Women in leadership – the itch that the Labour Party just can’t seem to scratch. It’s the promise we tell ourselves, but never quite stick to. It’s the soundbite we all use, but rarely put into action when it actually matters. Labour’s leadership election is in full swing and, while the current line-up is still dominated by women, Keir Starmer was the first candidate to make the ballot and he is the definite favourite of many.
The first hurdle of MP nominations saw him storm ahead with over 60 more nominations than the required number, and YouGov polls have him as the clear winner. He is far ahead of the others in terms of local party nominations. It’s a long campaign, of course, but these early signs send a clear message about the direction of this election, and an even clearer one about the way we all think about leadership.
What has interested me most about the early stages of this election is the language used. Starmer has the ‘authority’ we need to win, we’re told. He is ‘Prime Ministerial’, a ‘safe pair of hands’ and – perhaps the most gendered of the bunch – a ‘statesman’. To me, these simple combinations of words and phrases don’t just serve to compliment the frontrunner of a leadership race. They tell a story of a desire for masculinity at the top of our party and an internalised misogyny that spreads across our whole movement. This isn’t even a new concept; academics have been talking about the inherent masculinity of leadership features for generations, with studies showing that in most contexts when we say ‘leader’, we really mean ‘man’.
I don’t blame Labour members for building perceptions of leadership on principles that fundamentally favour men – after all, we’re all basing our votes on decades upon decades of male Labour leadership. None of us know what a Labour Party led by a woman looks like, because we’ve never given ourselves the opportunity to see it.
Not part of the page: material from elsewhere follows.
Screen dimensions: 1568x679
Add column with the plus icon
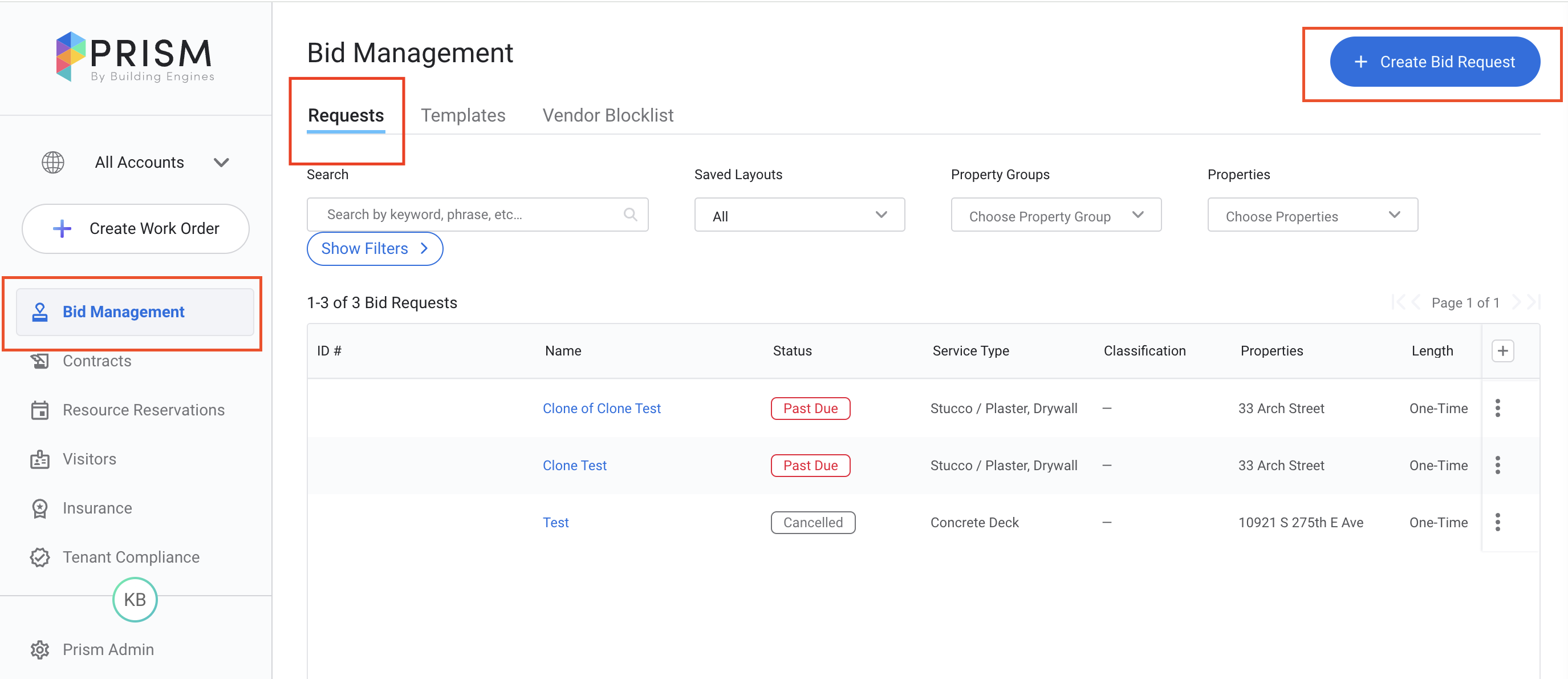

This isn’t about Starmer. It’s not about any individual running in this election, or in any other. And it’s certainly not about electing a woman for the sake of electing a woman. We all want to elect the best possible candidate to rebuild our reputation, to lead us through the next five years of painful opposition and to win us a Labour government. But why is it that every time we come to elect our next leader, that best possible candidate is never a woman? What does it say about our movement that, when it matters most, we can’t seem to allow ourselves to see a woman as the person we should all be following?
I grew up in a South Walian family that had the Labour Party at its very heart. Our bedtime stories were about our party’s brave, fierce and powerful heroes; the time my granddad heard Aneurin Bevan speak in his hometown of Tredegar; the fierce fight to elect Keir Hardie in neighbouring Merthyr Tydfil; the way Clement Attlee and his government transformed our community and country. But we never heard about the women.
Wherever you look in our movement’s journey, women are there because women were always there, in the shadows of history. They were the pioneering women behind the Matchgirls’ Strike of 1888, years before the Labour Party even formed and yet so often forgotten. They were the socialist suffragettes, fighting for enfranchisement based on neither gender nor class. They were the women of Ford Dagenham, refusing to take no for an answer and demanding equal pay.
We need a woman to lead us now more than ever. The Prime Minister is a known misogynist, set to lead his party’s tenth year of government, building on a legacy that saw austerity hit vulnerable women harder than anyone. Yet the Labour Party won’t elect a woman for leader until we challenge ourselves to be better. I’m proud that our party has stood up to champion equality when it matters most, but I’m also not afraid to say that we have a problem with women, and it’s time to confront it. This election gives us that opportunity. I hope we take it so that, when I have grandchildren of my own, the stories I tell will include brave, fierce and powerful women too.